▶ **Data entries**:
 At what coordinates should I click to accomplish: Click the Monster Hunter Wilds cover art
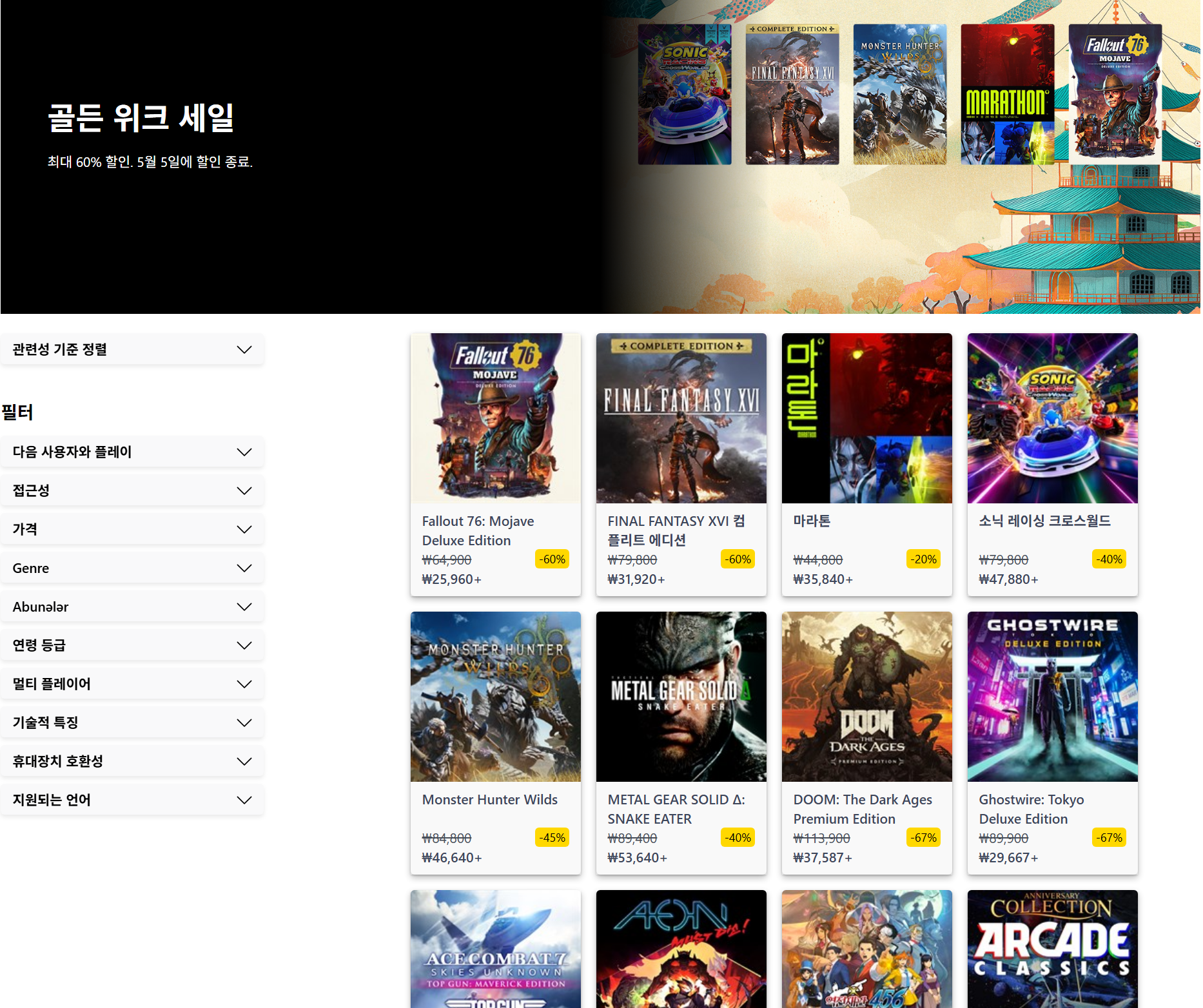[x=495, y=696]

* * *

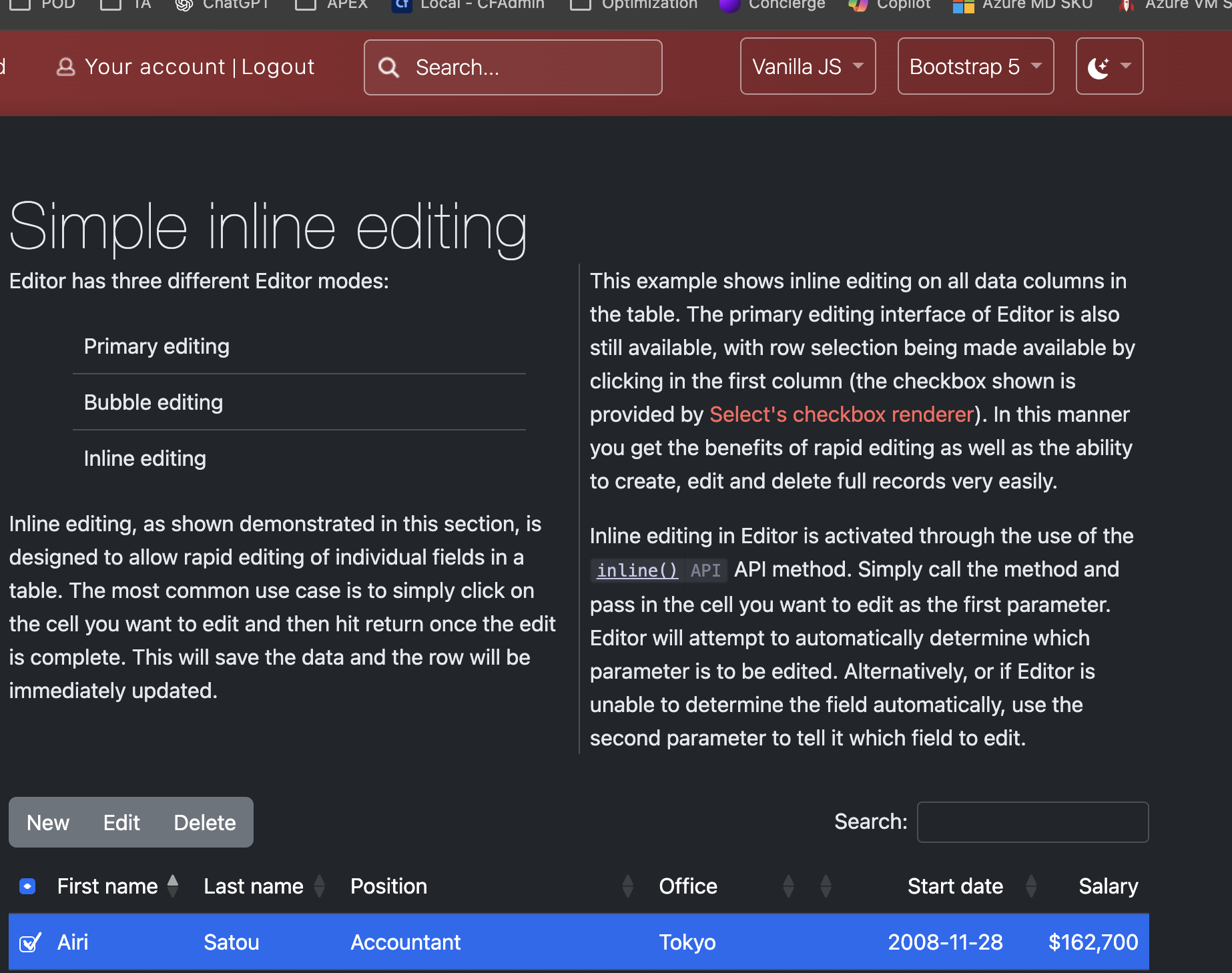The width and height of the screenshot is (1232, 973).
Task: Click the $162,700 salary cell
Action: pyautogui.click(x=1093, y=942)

▶ **Exercise directions**: Arrange the data starting at the line containing "At what coordinates" and ending at the line containing "[x=495, y=696]" as a JSON list of strings, with one string per line and blank lines omitted. Leave the pictures out of the result.

▶ **Solution**:
[
  " At what coordinates should I click to accomplish: Click the Monster Hunter Wilds cover art",
  "[x=495, y=696]"
]